A number of randomized studies18 with routine angiographic follow-up compared BMS and DES and DES with CCS. The Ravel8,9 and SIRIUS6 studies compared the sirolimus eluting Cypher stent with the BxSonic stent, the TAXUS7 studies compared the paclitaxel eluting Taxus stent with its BMS platform, the Express stent, and the Endeavor II19 study compared Sirolimus analogue coated Endeavor stent with its CCS platform, Driver. As compared to these studies, the present study documented lower TLR rates in the DES groups and much lower in the BMS groups, probably because TLR was clinically driven in the present study, and because of the selective use of BMS in lesion with low restenosis risk.

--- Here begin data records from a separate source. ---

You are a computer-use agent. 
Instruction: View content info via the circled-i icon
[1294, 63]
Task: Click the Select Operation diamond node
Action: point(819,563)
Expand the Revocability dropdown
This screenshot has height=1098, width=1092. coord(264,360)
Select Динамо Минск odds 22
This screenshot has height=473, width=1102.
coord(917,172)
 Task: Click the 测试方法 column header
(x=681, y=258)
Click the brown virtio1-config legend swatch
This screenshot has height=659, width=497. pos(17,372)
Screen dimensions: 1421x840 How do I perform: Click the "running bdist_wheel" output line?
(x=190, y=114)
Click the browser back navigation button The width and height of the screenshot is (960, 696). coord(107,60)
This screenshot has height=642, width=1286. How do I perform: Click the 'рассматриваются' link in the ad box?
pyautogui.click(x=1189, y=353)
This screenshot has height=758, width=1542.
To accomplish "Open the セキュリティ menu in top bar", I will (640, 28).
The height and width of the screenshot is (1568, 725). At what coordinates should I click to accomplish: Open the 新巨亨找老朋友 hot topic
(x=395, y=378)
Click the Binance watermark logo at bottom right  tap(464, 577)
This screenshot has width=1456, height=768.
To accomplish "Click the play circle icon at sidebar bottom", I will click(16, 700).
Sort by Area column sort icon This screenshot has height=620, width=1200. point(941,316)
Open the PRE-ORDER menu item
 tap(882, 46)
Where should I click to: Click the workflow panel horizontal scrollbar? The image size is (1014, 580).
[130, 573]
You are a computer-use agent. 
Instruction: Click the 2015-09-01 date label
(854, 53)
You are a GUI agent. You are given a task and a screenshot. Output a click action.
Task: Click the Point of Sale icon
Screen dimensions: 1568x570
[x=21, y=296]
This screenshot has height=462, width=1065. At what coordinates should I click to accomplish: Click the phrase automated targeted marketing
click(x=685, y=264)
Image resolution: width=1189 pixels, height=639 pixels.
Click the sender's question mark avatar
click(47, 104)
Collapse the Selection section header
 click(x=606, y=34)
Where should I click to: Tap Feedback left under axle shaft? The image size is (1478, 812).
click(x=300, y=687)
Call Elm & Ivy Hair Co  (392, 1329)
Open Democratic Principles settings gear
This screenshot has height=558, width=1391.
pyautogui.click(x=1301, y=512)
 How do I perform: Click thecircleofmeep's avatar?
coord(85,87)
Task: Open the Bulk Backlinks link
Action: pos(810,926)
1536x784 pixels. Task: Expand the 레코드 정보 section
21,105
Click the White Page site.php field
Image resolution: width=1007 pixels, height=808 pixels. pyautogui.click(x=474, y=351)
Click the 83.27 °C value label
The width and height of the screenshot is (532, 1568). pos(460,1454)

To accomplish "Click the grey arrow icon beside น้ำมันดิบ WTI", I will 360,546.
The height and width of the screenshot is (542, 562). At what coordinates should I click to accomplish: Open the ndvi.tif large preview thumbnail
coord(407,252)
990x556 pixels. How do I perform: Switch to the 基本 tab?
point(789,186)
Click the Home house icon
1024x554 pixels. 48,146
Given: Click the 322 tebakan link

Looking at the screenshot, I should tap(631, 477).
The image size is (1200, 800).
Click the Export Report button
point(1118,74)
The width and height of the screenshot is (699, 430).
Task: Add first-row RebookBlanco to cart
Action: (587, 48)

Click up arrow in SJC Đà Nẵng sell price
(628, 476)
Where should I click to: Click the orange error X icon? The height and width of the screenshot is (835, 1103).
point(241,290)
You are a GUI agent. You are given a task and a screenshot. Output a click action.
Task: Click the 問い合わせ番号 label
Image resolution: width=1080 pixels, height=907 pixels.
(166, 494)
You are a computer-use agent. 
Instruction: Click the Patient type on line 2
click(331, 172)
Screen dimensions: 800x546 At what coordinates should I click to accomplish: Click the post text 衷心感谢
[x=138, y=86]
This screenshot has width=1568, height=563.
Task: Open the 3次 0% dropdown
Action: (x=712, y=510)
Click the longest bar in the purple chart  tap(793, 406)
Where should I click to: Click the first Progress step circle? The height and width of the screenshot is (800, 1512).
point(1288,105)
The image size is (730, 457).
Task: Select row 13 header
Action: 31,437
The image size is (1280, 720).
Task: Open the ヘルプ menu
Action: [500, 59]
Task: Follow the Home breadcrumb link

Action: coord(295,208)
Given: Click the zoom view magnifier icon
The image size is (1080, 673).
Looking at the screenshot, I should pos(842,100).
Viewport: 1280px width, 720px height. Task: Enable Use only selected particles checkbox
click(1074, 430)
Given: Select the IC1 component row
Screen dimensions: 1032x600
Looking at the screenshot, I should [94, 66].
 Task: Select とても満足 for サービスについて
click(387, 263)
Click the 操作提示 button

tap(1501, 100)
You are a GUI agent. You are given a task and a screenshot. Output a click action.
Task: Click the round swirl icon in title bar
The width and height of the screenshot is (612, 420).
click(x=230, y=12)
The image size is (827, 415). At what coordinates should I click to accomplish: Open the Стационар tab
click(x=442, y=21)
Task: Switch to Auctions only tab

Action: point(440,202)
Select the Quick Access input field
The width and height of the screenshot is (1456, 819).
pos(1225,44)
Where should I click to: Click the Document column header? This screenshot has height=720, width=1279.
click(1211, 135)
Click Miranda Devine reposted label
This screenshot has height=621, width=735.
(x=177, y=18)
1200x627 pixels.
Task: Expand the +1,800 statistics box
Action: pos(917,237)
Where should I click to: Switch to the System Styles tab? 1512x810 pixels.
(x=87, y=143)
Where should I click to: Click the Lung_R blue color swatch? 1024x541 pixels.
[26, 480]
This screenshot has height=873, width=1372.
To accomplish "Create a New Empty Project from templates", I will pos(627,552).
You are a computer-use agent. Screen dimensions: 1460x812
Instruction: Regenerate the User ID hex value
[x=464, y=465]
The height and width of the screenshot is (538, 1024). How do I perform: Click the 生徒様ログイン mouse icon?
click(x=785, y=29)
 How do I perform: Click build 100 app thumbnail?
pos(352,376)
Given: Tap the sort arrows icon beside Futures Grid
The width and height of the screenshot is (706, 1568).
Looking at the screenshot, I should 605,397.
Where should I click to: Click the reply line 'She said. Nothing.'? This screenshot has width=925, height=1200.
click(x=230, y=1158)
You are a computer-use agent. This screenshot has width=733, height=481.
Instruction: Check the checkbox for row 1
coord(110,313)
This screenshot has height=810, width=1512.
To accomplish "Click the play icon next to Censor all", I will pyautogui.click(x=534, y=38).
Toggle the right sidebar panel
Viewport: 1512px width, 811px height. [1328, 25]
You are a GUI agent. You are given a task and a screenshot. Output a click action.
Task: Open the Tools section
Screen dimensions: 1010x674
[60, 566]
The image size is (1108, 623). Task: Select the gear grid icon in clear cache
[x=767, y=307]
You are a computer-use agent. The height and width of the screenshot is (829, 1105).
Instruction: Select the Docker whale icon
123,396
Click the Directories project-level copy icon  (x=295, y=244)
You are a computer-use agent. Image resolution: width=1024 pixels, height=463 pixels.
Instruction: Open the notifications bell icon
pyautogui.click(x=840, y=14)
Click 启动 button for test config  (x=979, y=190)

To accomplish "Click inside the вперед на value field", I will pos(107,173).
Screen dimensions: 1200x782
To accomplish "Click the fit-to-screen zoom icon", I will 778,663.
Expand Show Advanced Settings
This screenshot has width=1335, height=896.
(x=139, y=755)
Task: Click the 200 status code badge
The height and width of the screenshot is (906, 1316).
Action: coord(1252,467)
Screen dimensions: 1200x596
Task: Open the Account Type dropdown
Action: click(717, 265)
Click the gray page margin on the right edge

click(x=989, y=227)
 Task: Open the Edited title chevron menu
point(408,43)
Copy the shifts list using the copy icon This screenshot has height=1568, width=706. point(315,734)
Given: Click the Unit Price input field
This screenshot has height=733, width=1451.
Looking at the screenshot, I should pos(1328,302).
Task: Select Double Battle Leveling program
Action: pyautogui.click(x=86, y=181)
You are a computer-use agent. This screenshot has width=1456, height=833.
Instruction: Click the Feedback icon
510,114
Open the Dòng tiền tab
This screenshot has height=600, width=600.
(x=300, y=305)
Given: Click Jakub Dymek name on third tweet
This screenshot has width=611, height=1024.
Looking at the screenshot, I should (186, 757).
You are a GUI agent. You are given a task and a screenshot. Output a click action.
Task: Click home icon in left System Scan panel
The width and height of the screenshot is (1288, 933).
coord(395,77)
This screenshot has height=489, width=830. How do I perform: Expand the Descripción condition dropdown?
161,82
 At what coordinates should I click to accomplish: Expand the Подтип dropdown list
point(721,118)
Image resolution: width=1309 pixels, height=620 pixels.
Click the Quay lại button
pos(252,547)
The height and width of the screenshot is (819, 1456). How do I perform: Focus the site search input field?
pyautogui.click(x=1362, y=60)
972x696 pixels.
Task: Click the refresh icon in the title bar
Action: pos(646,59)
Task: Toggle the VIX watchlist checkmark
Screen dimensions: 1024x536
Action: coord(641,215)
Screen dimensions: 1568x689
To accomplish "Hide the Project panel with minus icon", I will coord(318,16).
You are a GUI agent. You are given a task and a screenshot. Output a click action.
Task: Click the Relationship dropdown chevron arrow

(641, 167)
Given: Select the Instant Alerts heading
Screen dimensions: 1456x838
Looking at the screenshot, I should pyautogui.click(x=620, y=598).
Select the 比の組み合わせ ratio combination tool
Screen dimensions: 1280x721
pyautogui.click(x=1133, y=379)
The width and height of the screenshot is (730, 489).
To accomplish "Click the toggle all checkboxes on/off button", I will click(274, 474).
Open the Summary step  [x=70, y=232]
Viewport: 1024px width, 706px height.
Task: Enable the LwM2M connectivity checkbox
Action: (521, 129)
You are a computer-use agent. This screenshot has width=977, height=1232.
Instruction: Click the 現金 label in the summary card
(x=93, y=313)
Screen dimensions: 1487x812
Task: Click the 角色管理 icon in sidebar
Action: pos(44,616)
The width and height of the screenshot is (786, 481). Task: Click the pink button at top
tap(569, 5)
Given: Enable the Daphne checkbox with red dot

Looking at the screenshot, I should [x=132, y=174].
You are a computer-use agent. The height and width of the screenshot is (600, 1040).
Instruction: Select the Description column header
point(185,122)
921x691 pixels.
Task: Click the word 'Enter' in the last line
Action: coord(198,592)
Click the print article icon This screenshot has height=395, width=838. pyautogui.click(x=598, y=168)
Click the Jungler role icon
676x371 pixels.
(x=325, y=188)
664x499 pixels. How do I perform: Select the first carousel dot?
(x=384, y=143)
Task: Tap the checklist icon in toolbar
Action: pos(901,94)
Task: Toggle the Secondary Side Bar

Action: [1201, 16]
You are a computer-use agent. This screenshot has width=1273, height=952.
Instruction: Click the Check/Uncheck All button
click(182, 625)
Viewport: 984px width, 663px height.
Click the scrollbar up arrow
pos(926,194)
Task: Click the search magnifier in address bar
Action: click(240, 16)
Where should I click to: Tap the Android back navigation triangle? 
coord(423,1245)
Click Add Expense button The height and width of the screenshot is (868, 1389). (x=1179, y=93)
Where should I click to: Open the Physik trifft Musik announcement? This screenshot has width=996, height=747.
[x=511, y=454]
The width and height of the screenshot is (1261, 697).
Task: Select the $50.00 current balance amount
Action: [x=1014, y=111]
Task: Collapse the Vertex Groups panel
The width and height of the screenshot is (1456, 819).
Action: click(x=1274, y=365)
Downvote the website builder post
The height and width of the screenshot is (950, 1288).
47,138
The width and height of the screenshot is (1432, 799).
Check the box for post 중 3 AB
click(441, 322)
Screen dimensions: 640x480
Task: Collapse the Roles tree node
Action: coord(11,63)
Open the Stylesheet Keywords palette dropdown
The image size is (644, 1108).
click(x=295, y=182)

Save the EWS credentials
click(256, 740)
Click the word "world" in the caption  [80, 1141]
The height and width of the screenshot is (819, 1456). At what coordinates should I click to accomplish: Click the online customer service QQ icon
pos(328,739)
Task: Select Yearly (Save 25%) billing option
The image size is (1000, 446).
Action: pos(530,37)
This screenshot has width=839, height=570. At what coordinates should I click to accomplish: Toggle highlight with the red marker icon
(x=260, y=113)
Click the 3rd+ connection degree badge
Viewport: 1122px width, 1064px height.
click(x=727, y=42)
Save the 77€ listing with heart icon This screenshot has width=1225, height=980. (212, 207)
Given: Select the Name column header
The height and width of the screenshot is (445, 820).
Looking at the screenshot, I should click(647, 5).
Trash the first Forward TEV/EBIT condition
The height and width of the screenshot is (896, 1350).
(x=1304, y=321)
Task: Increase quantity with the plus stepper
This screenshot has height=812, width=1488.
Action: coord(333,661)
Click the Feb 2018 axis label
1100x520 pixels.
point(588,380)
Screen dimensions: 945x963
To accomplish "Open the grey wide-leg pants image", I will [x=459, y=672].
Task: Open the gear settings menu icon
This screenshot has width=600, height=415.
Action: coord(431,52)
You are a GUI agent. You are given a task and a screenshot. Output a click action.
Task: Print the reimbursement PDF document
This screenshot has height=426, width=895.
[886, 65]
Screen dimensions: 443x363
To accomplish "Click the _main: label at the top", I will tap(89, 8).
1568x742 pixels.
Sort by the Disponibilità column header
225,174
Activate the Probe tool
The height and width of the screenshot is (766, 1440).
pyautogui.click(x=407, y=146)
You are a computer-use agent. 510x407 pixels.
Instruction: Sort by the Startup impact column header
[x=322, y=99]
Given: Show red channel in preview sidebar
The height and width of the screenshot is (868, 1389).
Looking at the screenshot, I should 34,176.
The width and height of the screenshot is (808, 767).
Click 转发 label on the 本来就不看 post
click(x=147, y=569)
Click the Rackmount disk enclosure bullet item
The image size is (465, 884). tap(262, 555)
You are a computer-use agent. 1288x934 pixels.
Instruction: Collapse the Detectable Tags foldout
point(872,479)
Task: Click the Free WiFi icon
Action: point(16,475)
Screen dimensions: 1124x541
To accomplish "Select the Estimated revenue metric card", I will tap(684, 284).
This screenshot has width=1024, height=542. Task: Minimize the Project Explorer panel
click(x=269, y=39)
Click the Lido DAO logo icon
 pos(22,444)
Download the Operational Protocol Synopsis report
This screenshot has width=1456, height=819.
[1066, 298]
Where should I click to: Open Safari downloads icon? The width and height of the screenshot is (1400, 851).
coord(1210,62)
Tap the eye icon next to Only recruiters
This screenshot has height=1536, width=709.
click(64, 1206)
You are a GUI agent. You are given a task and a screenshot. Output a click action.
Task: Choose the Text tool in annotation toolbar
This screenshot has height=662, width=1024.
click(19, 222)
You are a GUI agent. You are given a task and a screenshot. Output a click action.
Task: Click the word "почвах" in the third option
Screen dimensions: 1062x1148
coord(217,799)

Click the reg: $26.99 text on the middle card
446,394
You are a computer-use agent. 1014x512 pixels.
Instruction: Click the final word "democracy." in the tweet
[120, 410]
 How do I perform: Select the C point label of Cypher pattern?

DES has been associated with excellent outcome concerning restenosis in diabetic patients20. We observed similar TLR rates in diabetics and non-diabetic. This interesting observation suggests that also a selective use of DES in an unselected diabetic population is an effective treatment strategy.
The present study has limitations as it is a register and not a randomised study. Further, stent selection was based on lesion characteristics as vessel size, lesion length, restenosis lesion complexity and patient characteristics as age and diabetes. Also, the might be a selection bias by individual operators and centres. However, the number of patients is large and the study represents the daily routine PCI treatment.
Our registry data showed decreasing TLR rates at the beginning of the DES era. The selective use of DES seemed to be responsible for this positive development with low TLR rates in diabetic and non-diabetic patients.